[[ Supplied data, beginning ]]
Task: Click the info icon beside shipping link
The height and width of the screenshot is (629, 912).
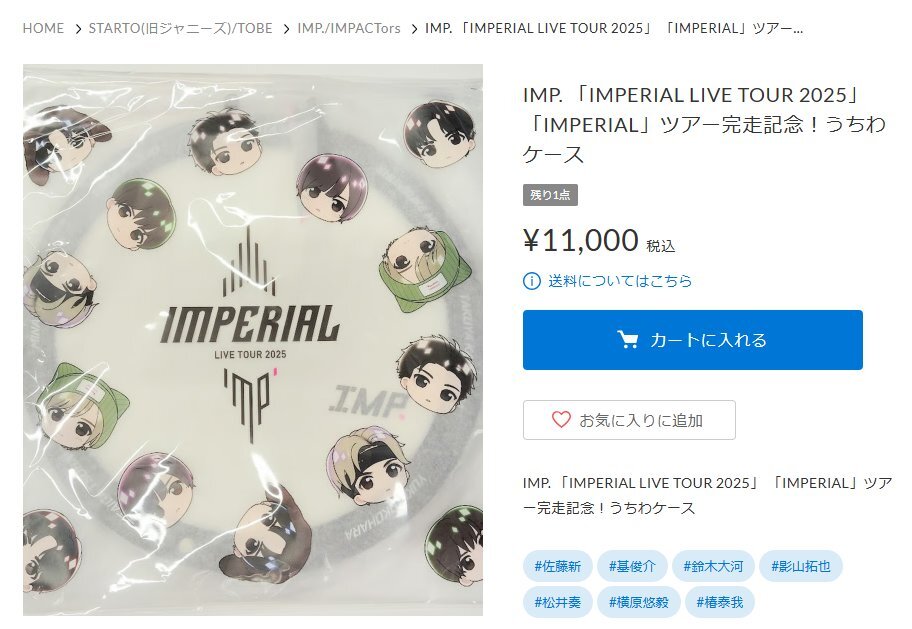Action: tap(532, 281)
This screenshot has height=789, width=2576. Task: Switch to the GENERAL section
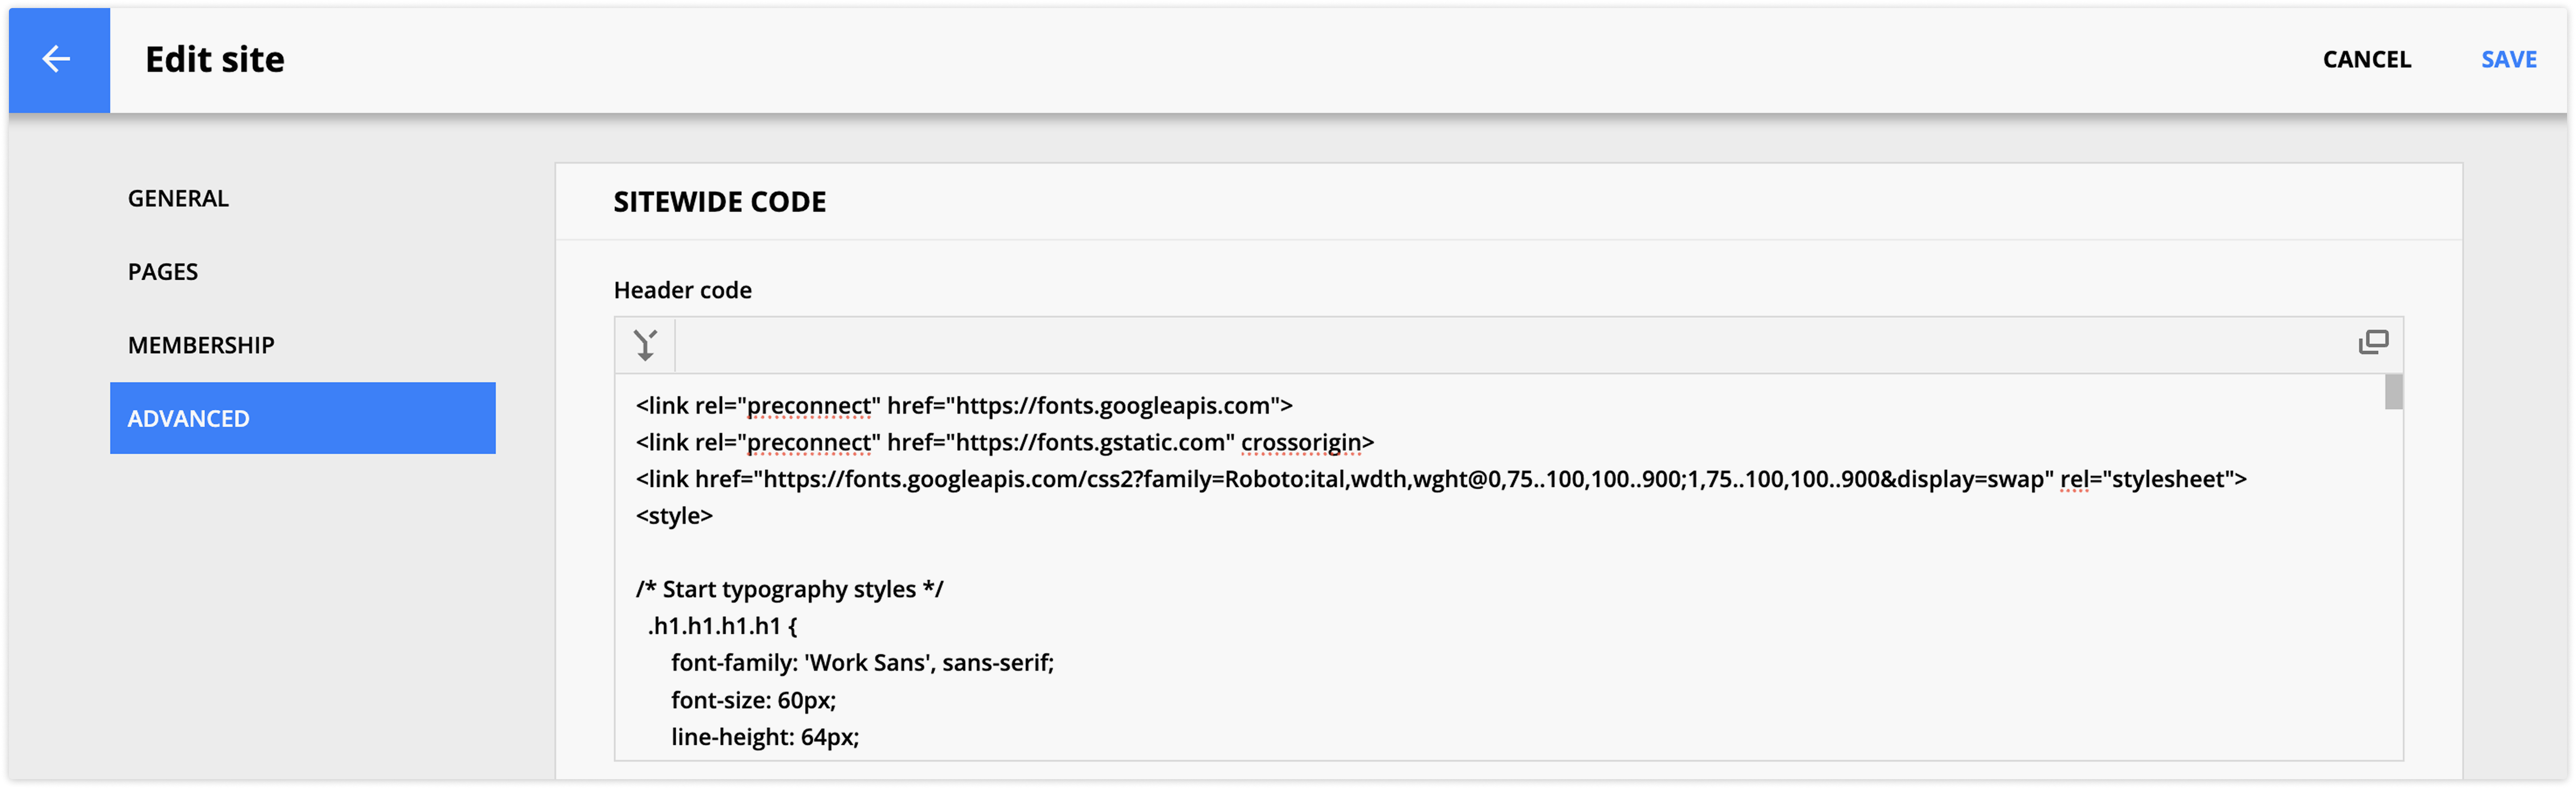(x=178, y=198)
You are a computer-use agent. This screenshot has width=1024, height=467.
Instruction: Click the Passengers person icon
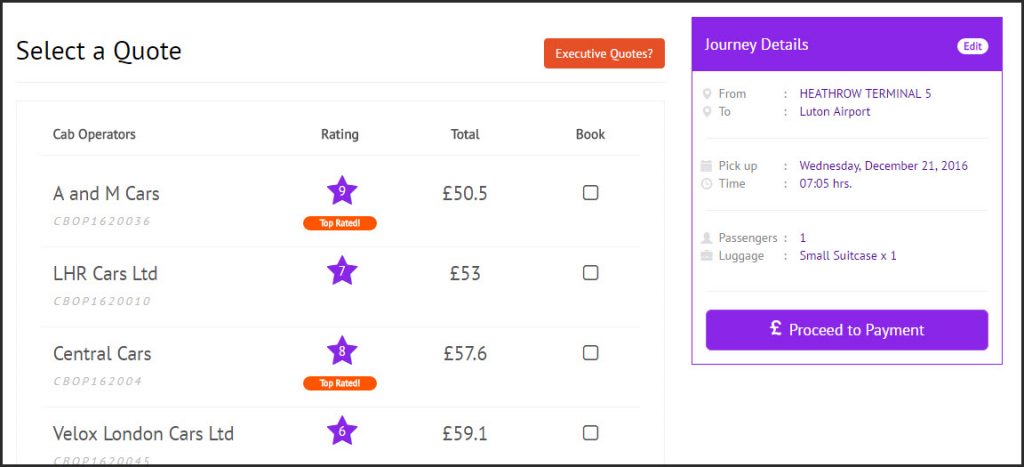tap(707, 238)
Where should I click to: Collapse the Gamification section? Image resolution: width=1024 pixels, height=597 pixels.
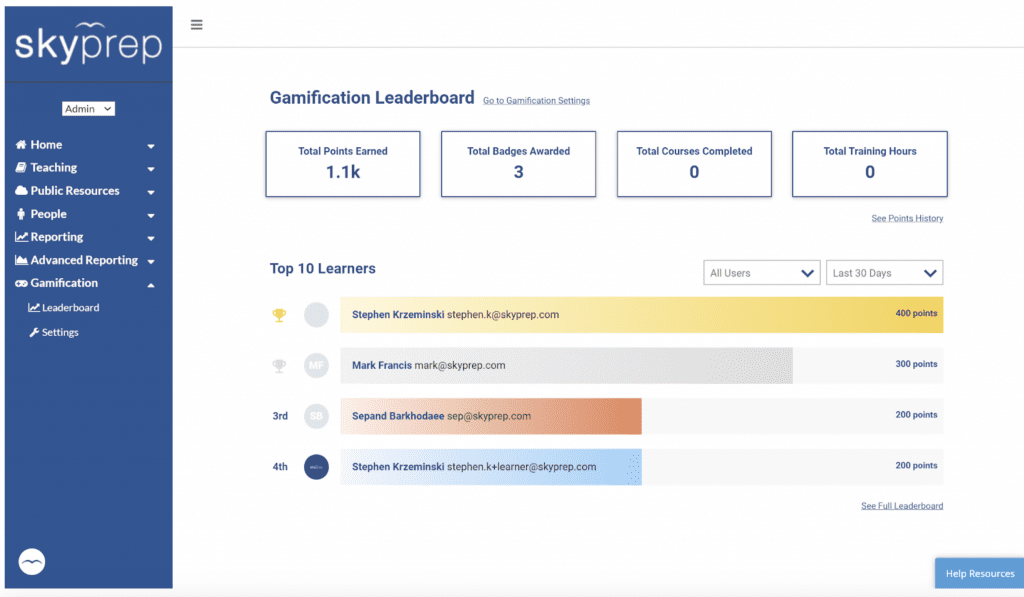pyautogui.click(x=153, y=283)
[[ Supplied data, end ]]
[[ Supplied data, beginning ]]
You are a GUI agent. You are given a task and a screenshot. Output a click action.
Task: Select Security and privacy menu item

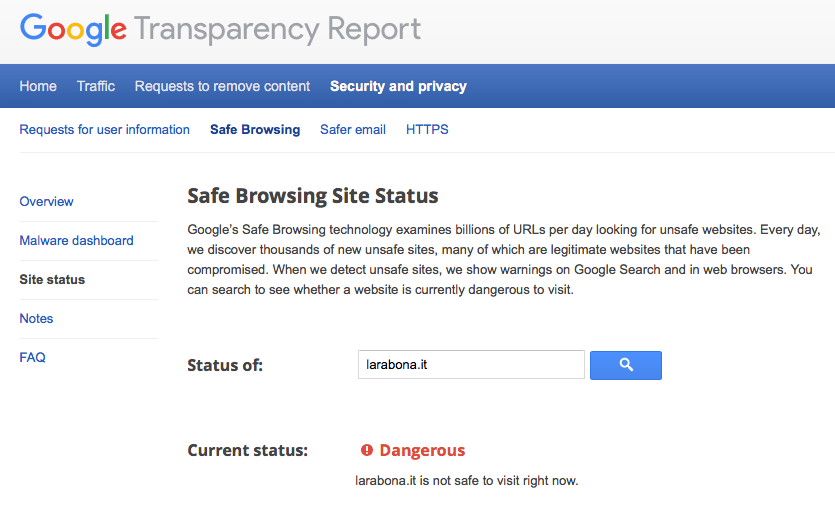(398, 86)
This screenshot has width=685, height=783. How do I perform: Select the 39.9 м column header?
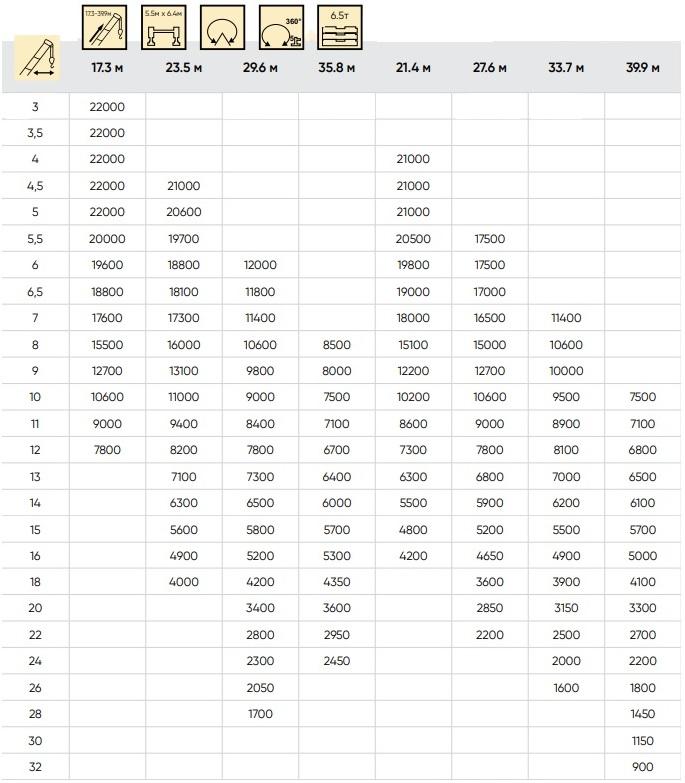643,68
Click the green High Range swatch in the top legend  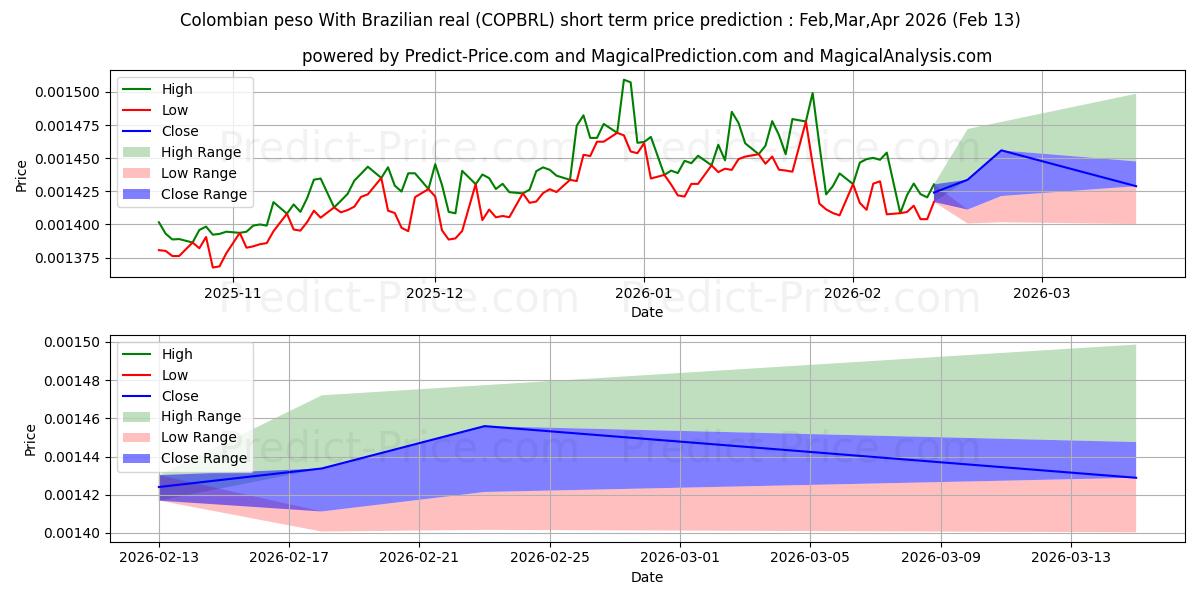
[[ Supplied data, end ]]
--- The task ---
Copy out all lines from the material above that contain the string "agent".

--- The completed task ---
You are a computer-use agent. This screenshot has width=1024, height=467.
You are a GUI agent. You are given a task and a screenshot. Output a click action.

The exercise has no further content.